Darüber hinaus gelten für das Inverkehrbringen von Aromen und Aromaextrakten jedenfalls die Vorgaben des Art. 10 i.V.m. Art. 9 und der Gemeinschaftsliste nach Art. 1 Buchst. a) VO (EG) Nr. 1334/2008 (Anhang der Durchführungsverordnung (EU) Nr. 872/2012), wobei ein Eintrag in die Gemeinschaftsliste für Cannabidiol von der Beschwerde unter der CAS-Nr. 3956-29-1 nicht behauptet und auch sonst nicht ersichtlich ist. Im Übrigen dürfen Aromen und Lebensmittelzutaten mit Aromaeigenschaften nach Art. 4 VO (EG) Nr. 1334/2008 nur verwendet und in den Verkehr gebracht werden, wenn diese keine Gefahr für die Gesundheit des Verbrauchers darstellen und ihre Verwendung diesen nicht irreführt. Hinsichtlich der Substanz Cannabidiol sind diese Voraussetzungen als derzeit nicht geklärt anzusehen.
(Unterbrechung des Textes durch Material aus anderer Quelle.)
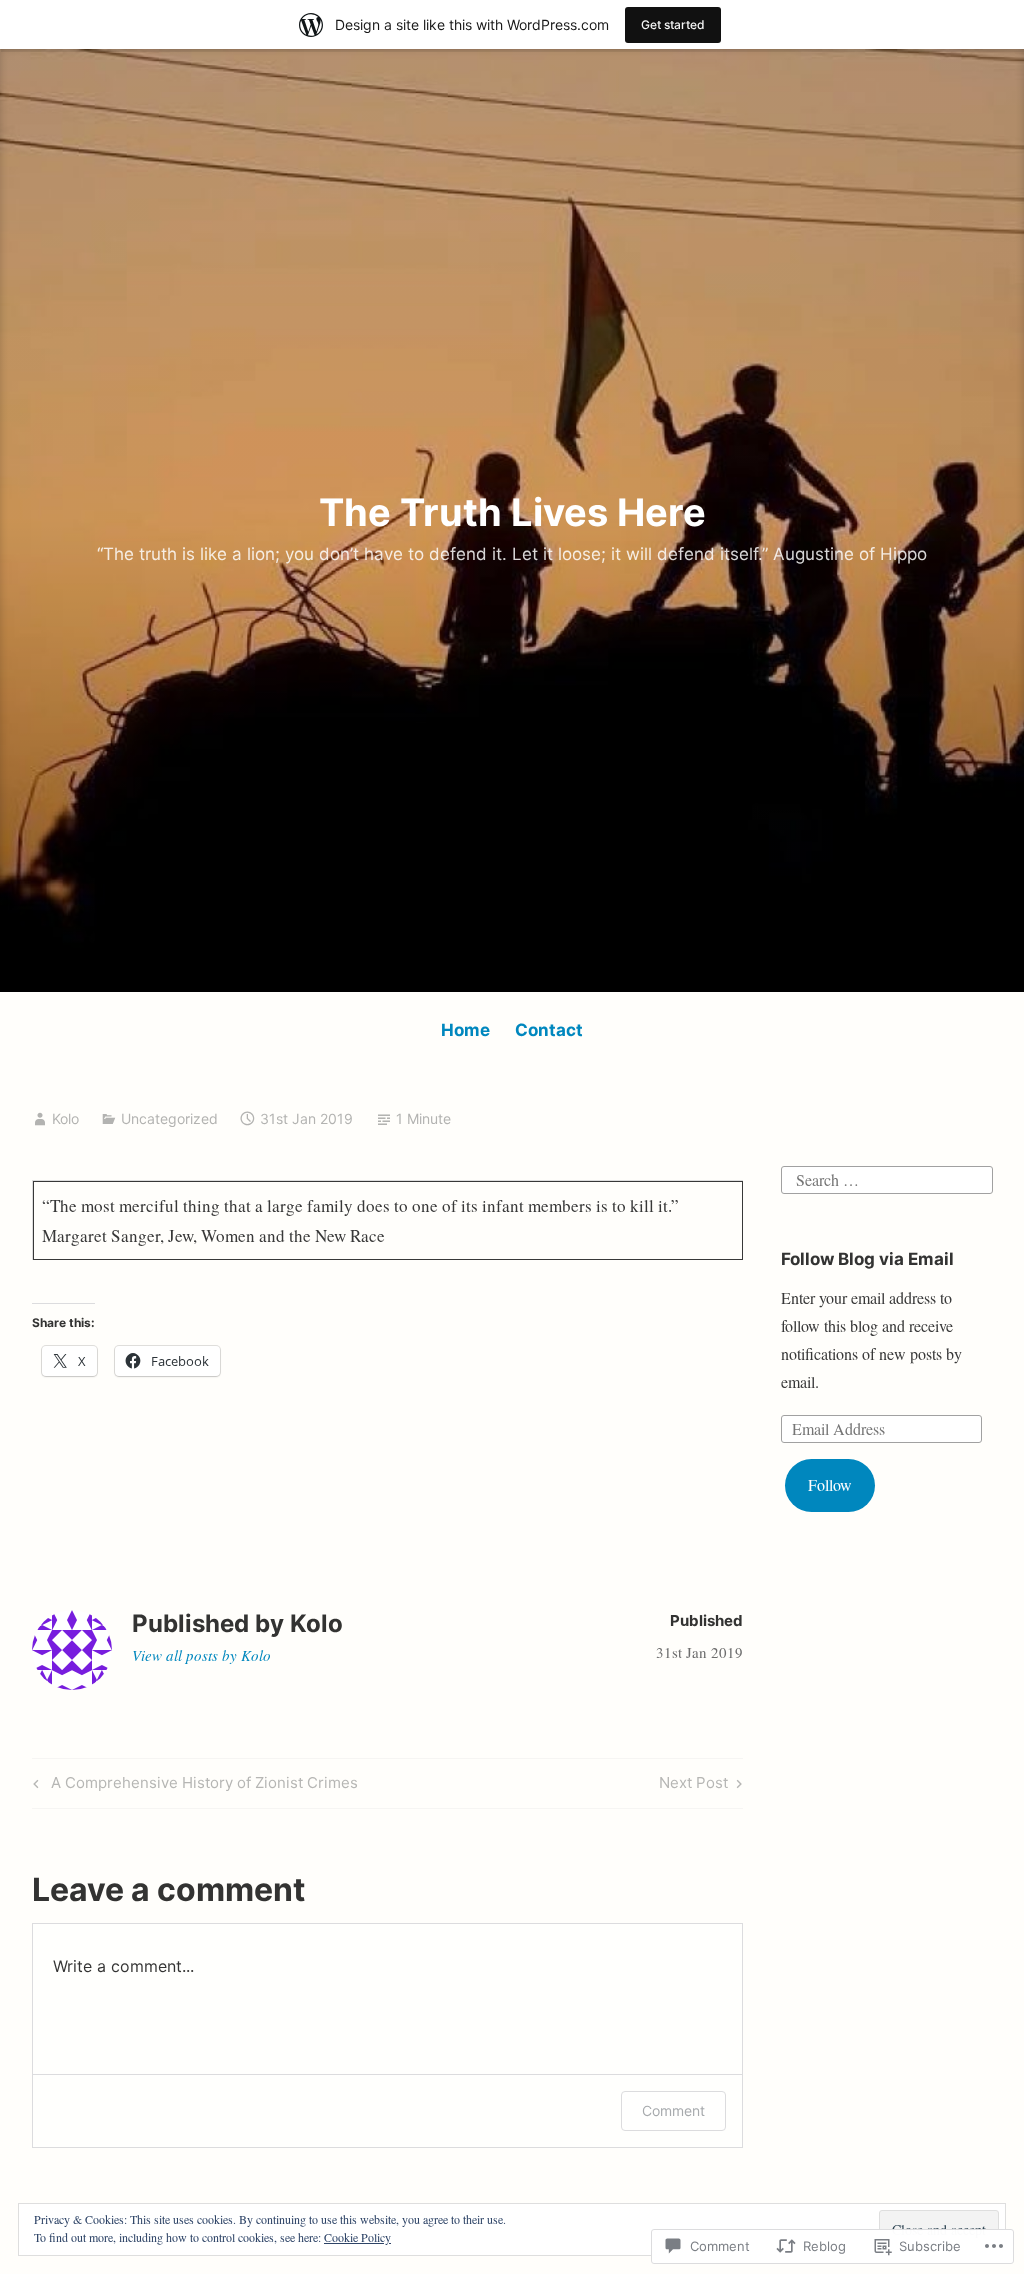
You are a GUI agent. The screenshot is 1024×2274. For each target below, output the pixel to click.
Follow (830, 1484)
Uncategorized (169, 1118)
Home (465, 1030)
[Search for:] (886, 1176)
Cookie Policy (357, 2237)
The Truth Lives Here (512, 512)
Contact (549, 1030)
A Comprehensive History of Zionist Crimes (192, 1786)
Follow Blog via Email (867, 1259)
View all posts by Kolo (201, 1655)
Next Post (693, 1786)
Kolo (65, 1118)
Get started (673, 24)
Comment (673, 2110)
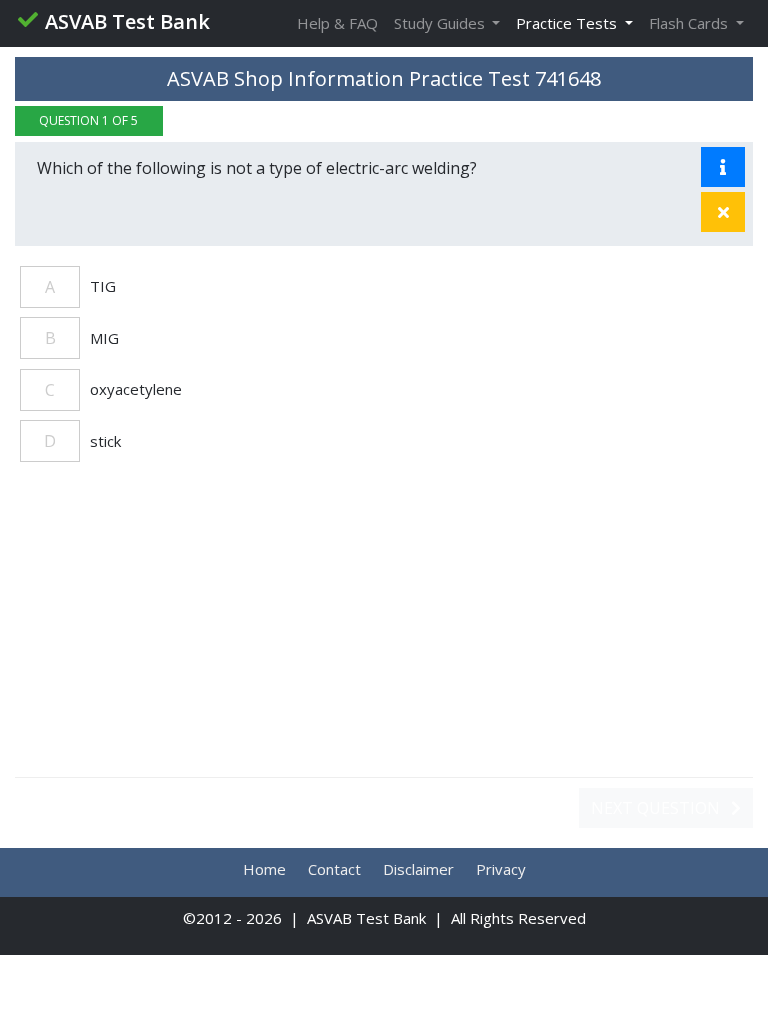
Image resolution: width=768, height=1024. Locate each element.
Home (264, 869)
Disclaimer (418, 869)
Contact (334, 869)
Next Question (657, 808)
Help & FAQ (337, 23)
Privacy (501, 869)
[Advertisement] (384, 630)
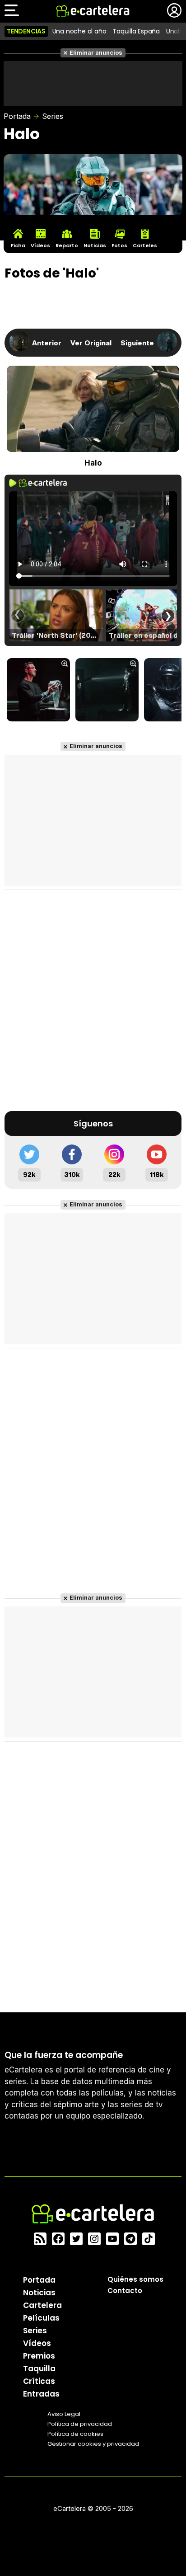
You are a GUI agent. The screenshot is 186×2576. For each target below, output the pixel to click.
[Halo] (38, 690)
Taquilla (39, 2368)
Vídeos (37, 2343)
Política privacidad (79, 2424)
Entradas (41, 2393)
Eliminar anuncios (96, 52)
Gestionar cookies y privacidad (93, 2443)
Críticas (39, 2381)
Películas (41, 2317)
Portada (17, 116)
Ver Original (91, 343)
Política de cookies (75, 2434)
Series (52, 116)
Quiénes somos (135, 2279)
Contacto (124, 2290)
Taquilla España (136, 31)
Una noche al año (79, 31)
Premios (39, 2355)
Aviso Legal (63, 2414)
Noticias (39, 2292)
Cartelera (42, 2305)
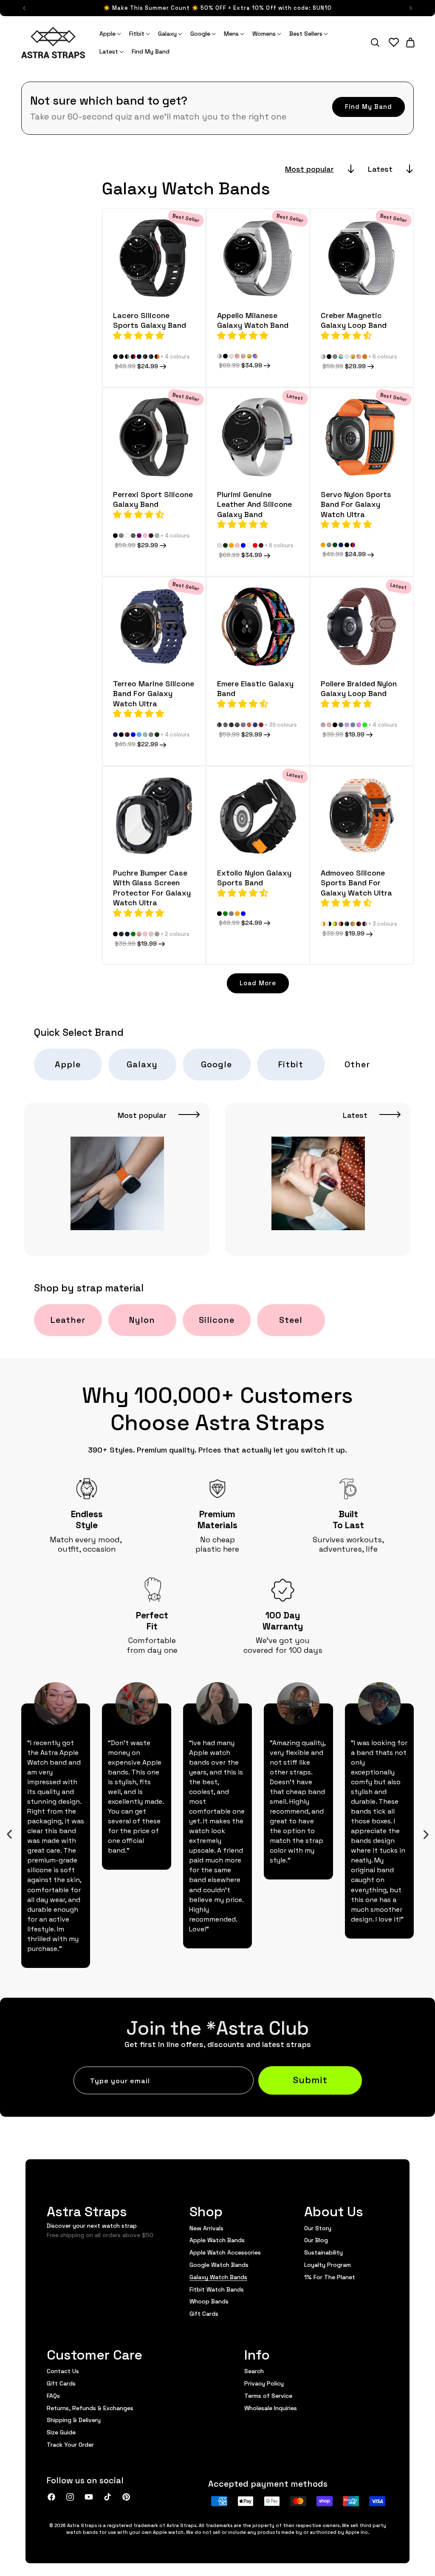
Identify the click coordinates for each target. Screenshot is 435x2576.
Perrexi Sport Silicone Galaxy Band (153, 499)
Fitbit (290, 1064)
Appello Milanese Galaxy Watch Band (252, 320)
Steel (290, 1319)
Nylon (142, 1319)
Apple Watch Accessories (225, 2252)
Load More (258, 982)
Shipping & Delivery (74, 2419)
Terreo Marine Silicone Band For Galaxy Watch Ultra (153, 693)
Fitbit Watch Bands (216, 2289)
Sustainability (323, 2252)
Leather (68, 1319)
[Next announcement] (410, 8)
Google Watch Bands (219, 2264)
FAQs (53, 2395)
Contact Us (63, 2371)
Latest (380, 168)
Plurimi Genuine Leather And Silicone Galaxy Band (254, 504)
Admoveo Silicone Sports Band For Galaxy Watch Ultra (356, 882)
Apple (68, 1064)
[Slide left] (9, 1834)
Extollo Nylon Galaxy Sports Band (254, 877)
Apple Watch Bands (217, 2239)
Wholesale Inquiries (270, 2407)
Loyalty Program (327, 2264)
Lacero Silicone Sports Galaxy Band (149, 320)
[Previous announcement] (24, 8)
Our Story (317, 2228)
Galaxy (142, 1064)
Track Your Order (70, 2444)
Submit (310, 2079)
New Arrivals (206, 2228)
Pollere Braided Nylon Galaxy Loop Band (359, 688)
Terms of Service (268, 2395)
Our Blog (316, 2239)
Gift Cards (203, 2313)
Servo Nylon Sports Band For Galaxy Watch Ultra (356, 504)
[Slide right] (425, 1834)
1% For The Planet (329, 2276)
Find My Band (368, 106)
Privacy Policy (264, 2383)
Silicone (216, 1319)
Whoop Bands (209, 2301)
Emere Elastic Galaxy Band (255, 688)
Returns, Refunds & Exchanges (90, 2407)
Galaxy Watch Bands (218, 2276)
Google (216, 1064)
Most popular (309, 168)
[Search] (375, 42)
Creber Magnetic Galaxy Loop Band (354, 320)
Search (254, 2371)
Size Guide (61, 2432)
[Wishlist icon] (394, 42)
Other (357, 1064)
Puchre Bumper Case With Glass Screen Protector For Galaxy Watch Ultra (152, 887)
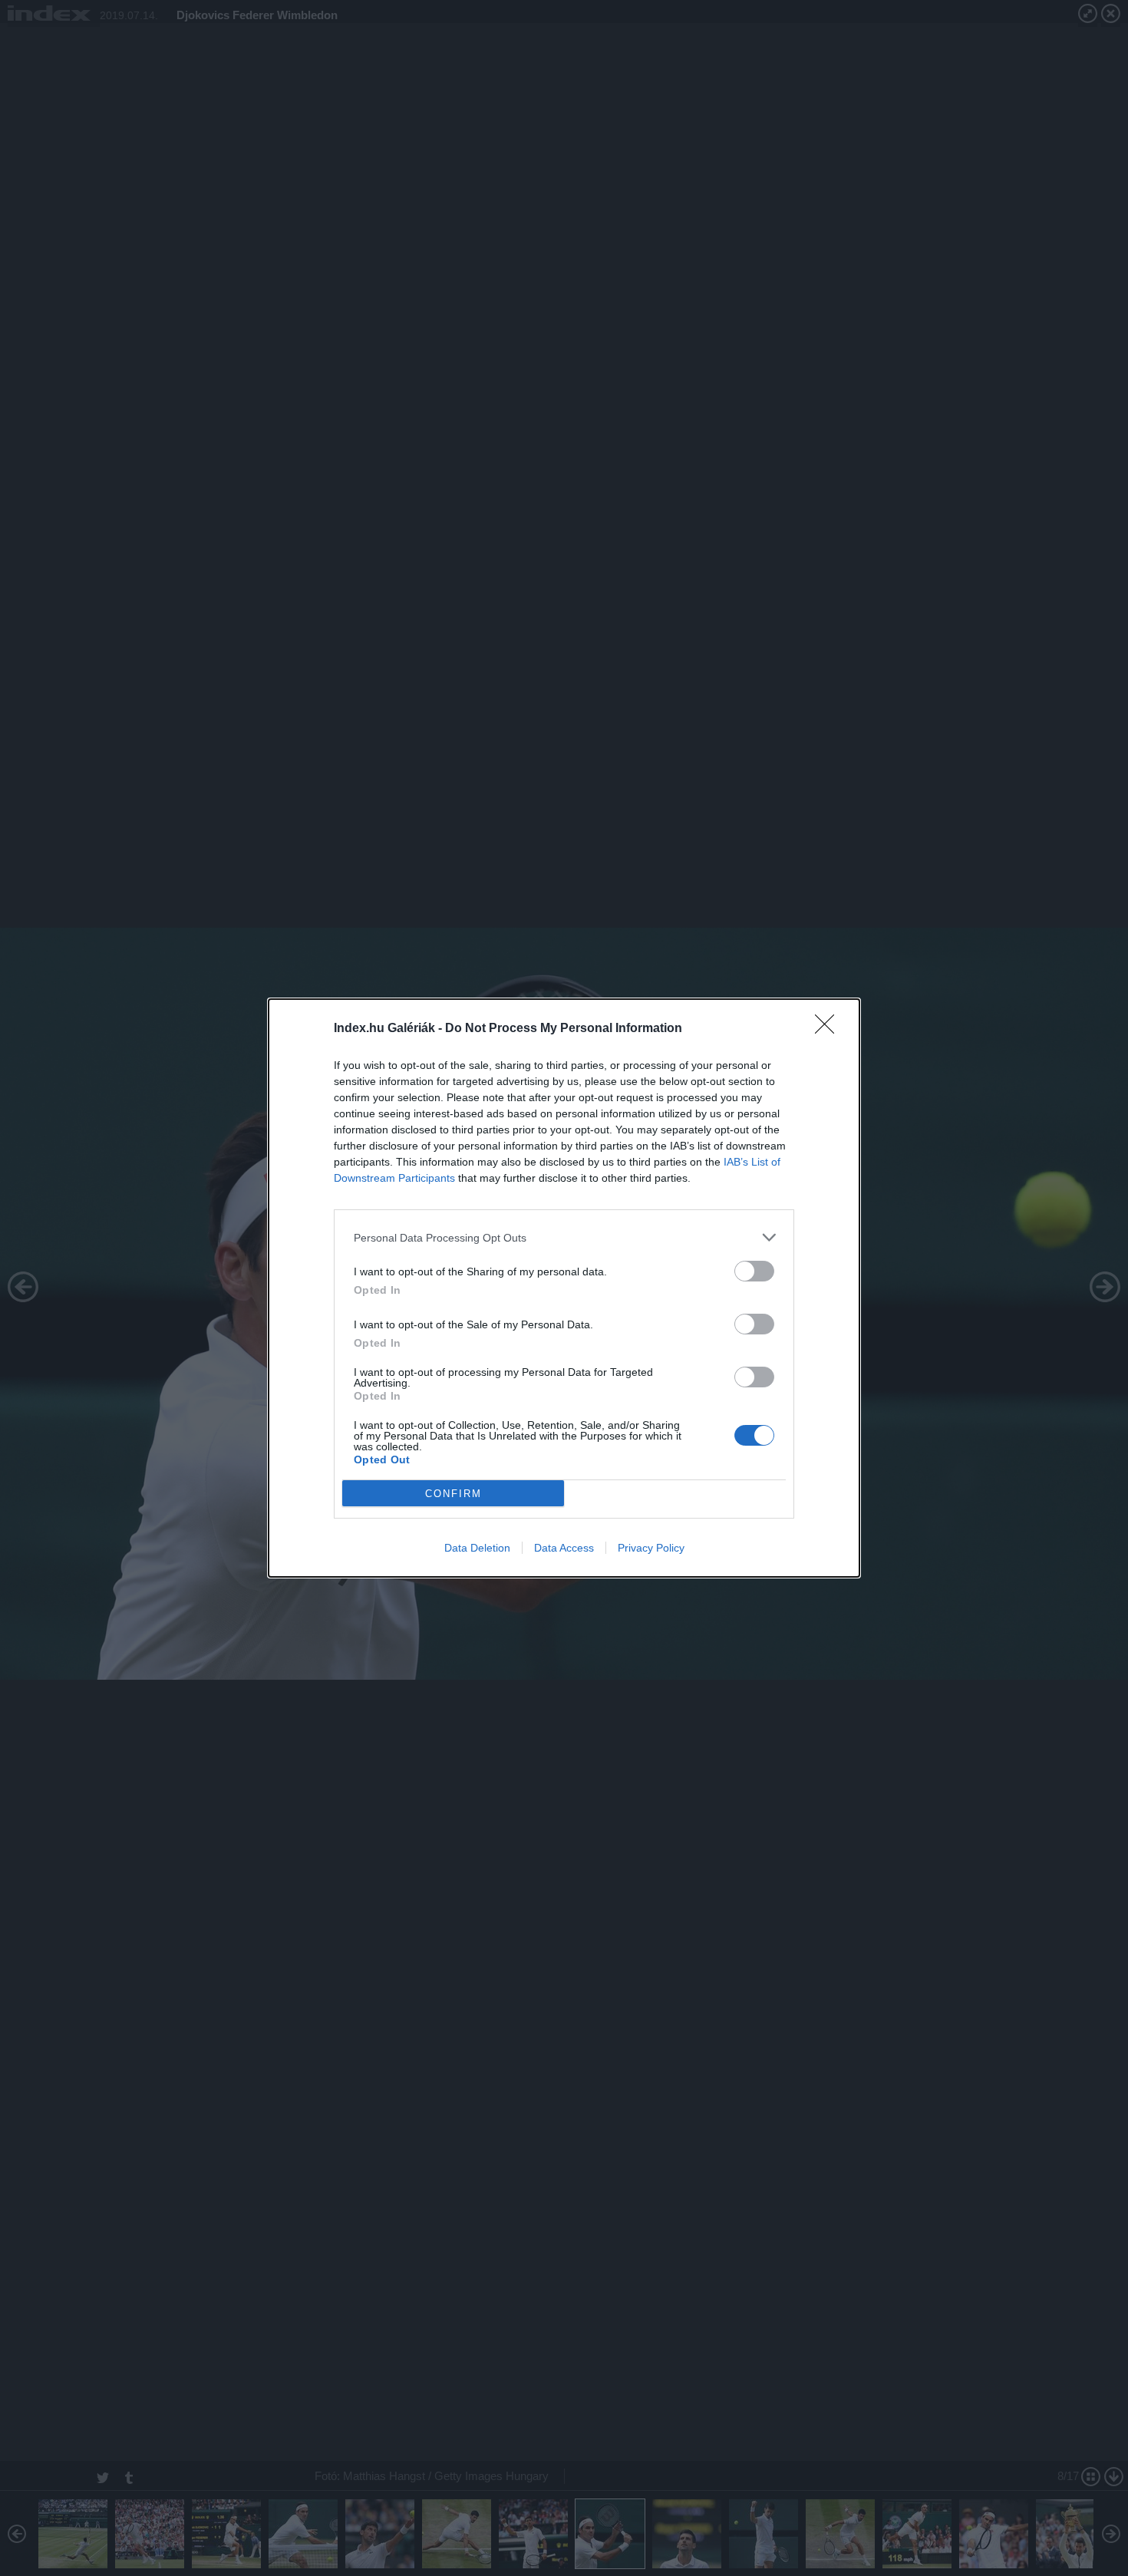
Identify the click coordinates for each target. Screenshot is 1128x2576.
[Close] (829, 1029)
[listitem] (564, 1237)
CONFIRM (453, 1493)
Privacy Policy (651, 1548)
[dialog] (564, 1288)
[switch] (754, 1271)
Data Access (564, 1548)
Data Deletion (477, 1548)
Ein Verstoß des nach Art. 3 Nr. 3 VO (EG) Nr. 178/2002 für die Einhaltung der Anforderungen des Lebensmittelrechts verantwortlichen Lebensmittelunternehmers gegen diese Vorschrift führt nach Art. 5 VO (EG) Nr. 1334/2008 zu einem Verkehrsverbot.
Die Kostenentscheidung beruht auf § 154 Abs. 2 VwGO. Da die Beteiligten trotz gerichtlicher Anfrage keine Angaben zu den wirtschaftlichen Auswirkungen der streitgegenständlichen Verfügung gemacht haben, war der Streitwertfestsetzung der Auffangstreitwert gemäß § 47 Abs. 1, 2 i.V.m. § 53 Abs. 2 Nr. 1, § 52 Abs. 1 GKG zugrunde zu legen und nach Ziffer 1.5 Satz 2 des Streitwertkatalogs für die Verwaltungsgerichtsbarkeit 2013 zu reduzieren.
Dieser Beschluss ist unanfechtbar (§ 152 Abs. 1 VwGO).